Publication

Atkins SEC Continues Negligence-Based Enforcement Under Advisers Act Rule 206(4)-8

Sep 11, 2025

Background

In 2007, the Securities and Exchange Commission (SEC of the Commission) adopted Advisers Act Rule 206(4)-8 prohibiting an investment adviser from making false or misleading statements to, or otherwise defrauding or deceiving, investors or prospective investors in funds or other pooled investment vehicles. The rule clarified the Commission’s ability to bring enforcement actions against investment advisers who defraud fund investors directly (as opposed to defrauding the funds themselves). At the time, then-Commissioner Paul Atkins published a concurrence stating his view that Rule 206(4)-8 should require a finding of scienter, and that negligence-based liability is both legally insufficient and bad enforcement policy.

Rule 206(4)-8 has since become one of the anchors of the SEC’s registered and private fund enforcement architecture. Just in the past few years, the Commission has invoked the rule against investment advisers for making misleading and unbalanced performance advertisements for a private fund, using fabricated audit reports and attorney letters to deceive investors, failing to provide private fund clients and investors with adequate information about conflicted SPAC investments, and misrepresenting to investors that a third-party pricing service was independent. Many of the SEC’s Rule 206(4)-8 cases alleged negligent — rather than intentional or reckless — misconduct.

Recent Settlement

When Paul Atkins became SEC Chairman in April 2025, there was understandable speculation that Atkins would steer the Commission away from allegations of negligent misconduct in the private fund space. However, the first significant Rule 206(4)-8 enforcement action of his tenure instead hints at a surprising continuity.

On September 9, 2025, the Commission filed a settled complaint in federal district court against Tomislav Vukota and two investment adviser entities he controls, Vukota Capital Management, LLC and VCM Global Asset Management Ltd.

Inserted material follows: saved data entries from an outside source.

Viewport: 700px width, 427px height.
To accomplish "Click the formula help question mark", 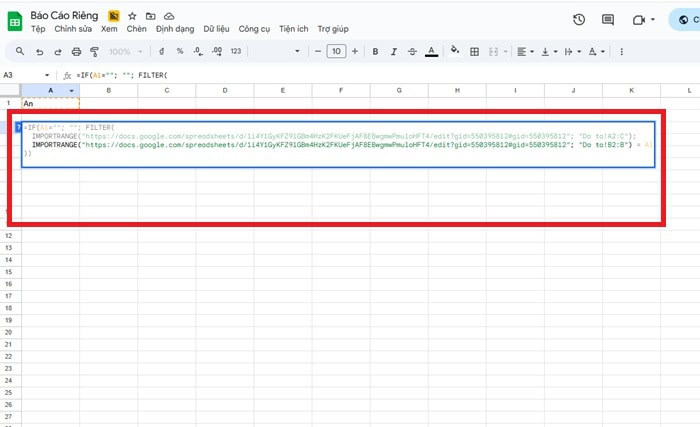I will [18, 127].
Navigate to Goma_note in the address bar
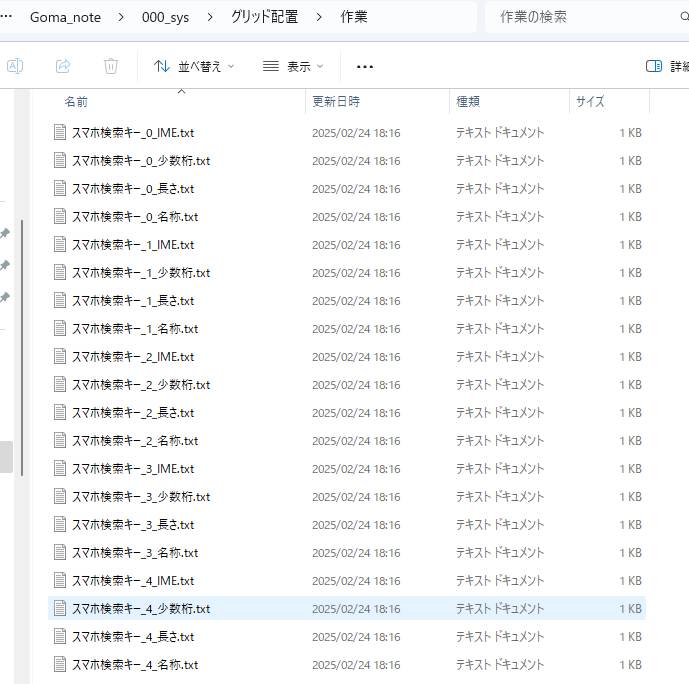Viewport: 689px width, 684px height. click(67, 17)
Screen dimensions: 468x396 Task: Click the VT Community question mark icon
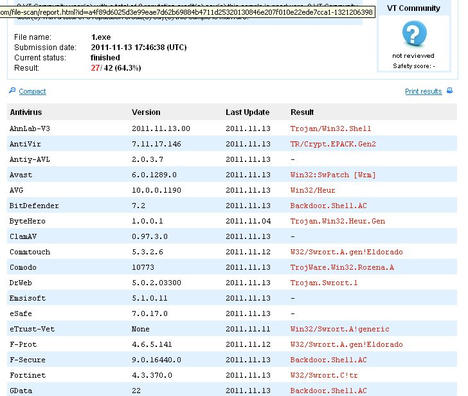pos(414,33)
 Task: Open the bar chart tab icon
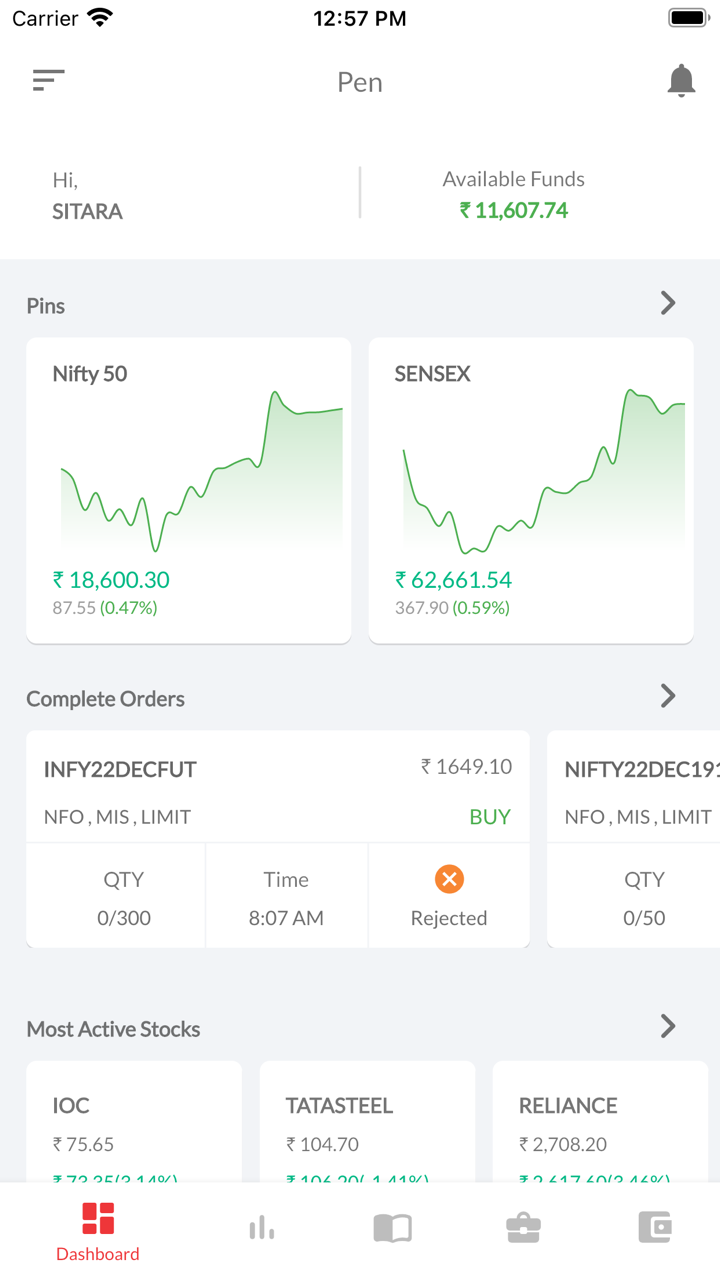click(262, 1227)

The complaint alleges that the defendants engaged in a variety of negligent misconduct — including sending misleading letters to investors in private funds, failing to disclose conflicts of interest, and making material misstatements in marketing and offering materials. Defendants have agreed to consent to injunctions and millions of dollars in disgorgement, prejudgment interest, and penalties.

Enforcement Division recommendations are voted on by the full Commission; it is possible that Atkins aired an objection to the use of a negligence standard in this case. In any case, it’s too early to say whether this matter heralds the continued systematic application of a negligence standard under Rule 206(4)-8. For the time being, investment advisers and fund compliance professionals should continue to operate under the assumption that the Commission will pursue negligent misconduct.